*** Block opens ***

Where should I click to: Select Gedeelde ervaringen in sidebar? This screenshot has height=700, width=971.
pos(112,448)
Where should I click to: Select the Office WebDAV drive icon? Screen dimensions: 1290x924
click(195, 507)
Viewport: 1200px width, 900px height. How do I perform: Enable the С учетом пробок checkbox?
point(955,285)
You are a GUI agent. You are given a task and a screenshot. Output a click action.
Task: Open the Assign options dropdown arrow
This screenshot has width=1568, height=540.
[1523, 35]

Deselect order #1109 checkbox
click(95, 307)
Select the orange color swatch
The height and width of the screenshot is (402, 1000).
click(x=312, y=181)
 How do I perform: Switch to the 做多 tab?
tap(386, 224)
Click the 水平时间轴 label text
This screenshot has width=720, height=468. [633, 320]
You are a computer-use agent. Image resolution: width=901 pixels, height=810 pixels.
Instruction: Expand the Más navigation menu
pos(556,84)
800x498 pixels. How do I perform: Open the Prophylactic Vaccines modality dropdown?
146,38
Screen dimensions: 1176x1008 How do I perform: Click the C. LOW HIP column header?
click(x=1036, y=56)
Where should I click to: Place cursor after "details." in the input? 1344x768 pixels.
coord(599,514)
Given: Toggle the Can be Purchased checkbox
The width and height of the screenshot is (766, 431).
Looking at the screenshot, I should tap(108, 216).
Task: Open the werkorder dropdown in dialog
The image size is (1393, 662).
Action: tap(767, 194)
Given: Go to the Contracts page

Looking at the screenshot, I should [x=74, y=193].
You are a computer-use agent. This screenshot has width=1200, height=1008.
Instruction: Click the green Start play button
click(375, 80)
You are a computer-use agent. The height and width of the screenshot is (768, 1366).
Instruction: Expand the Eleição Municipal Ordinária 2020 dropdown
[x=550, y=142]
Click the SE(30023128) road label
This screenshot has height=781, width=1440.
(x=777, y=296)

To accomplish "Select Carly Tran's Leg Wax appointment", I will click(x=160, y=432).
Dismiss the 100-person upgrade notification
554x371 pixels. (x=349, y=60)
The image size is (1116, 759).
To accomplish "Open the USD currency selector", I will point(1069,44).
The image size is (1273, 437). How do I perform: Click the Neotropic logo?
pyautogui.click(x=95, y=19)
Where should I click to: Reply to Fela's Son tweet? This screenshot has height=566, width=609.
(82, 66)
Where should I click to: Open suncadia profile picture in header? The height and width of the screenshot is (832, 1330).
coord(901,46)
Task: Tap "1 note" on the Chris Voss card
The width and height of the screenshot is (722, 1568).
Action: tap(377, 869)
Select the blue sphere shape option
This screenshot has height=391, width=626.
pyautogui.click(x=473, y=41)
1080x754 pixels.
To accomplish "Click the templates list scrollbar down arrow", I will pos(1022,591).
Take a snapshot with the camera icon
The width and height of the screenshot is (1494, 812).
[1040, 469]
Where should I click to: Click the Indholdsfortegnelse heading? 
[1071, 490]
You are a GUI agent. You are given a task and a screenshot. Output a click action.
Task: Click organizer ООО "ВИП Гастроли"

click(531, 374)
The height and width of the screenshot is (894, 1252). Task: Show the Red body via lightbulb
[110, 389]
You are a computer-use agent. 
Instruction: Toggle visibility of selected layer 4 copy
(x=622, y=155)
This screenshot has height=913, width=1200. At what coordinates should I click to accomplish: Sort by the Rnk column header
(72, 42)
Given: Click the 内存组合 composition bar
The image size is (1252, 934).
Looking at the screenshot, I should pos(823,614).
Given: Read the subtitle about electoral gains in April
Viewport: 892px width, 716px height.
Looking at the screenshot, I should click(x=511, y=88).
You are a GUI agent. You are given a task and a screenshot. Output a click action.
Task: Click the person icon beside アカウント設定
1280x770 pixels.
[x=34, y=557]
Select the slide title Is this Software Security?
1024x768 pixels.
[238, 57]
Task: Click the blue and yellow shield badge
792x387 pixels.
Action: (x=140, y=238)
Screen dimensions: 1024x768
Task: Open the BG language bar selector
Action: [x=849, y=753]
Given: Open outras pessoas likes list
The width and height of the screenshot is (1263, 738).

*** Block closes ***

— Problem to solve —
What you return must be an exact retyping of the lines above starting at the line with "Instruction: Click the" and ending at the line with "The image size is (1116, 759).", and nothing besides.

— Written answer —
Instruction: Click the green Start play button
click(375, 80)
You are a computer-use agent. The height and width of the screenshot is (768, 1366).
Instruction: Expand the Eleição Municipal Ordinária 2020 dropdown
[x=550, y=142]
Click the SE(30023128) road label
This screenshot has height=781, width=1440.
(x=777, y=296)

To accomplish "Select Carly Tran's Leg Wax appointment", I will click(x=160, y=432).
Dismiss the 100-person upgrade notification
554x371 pixels. (x=349, y=60)
The image size is (1116, 759).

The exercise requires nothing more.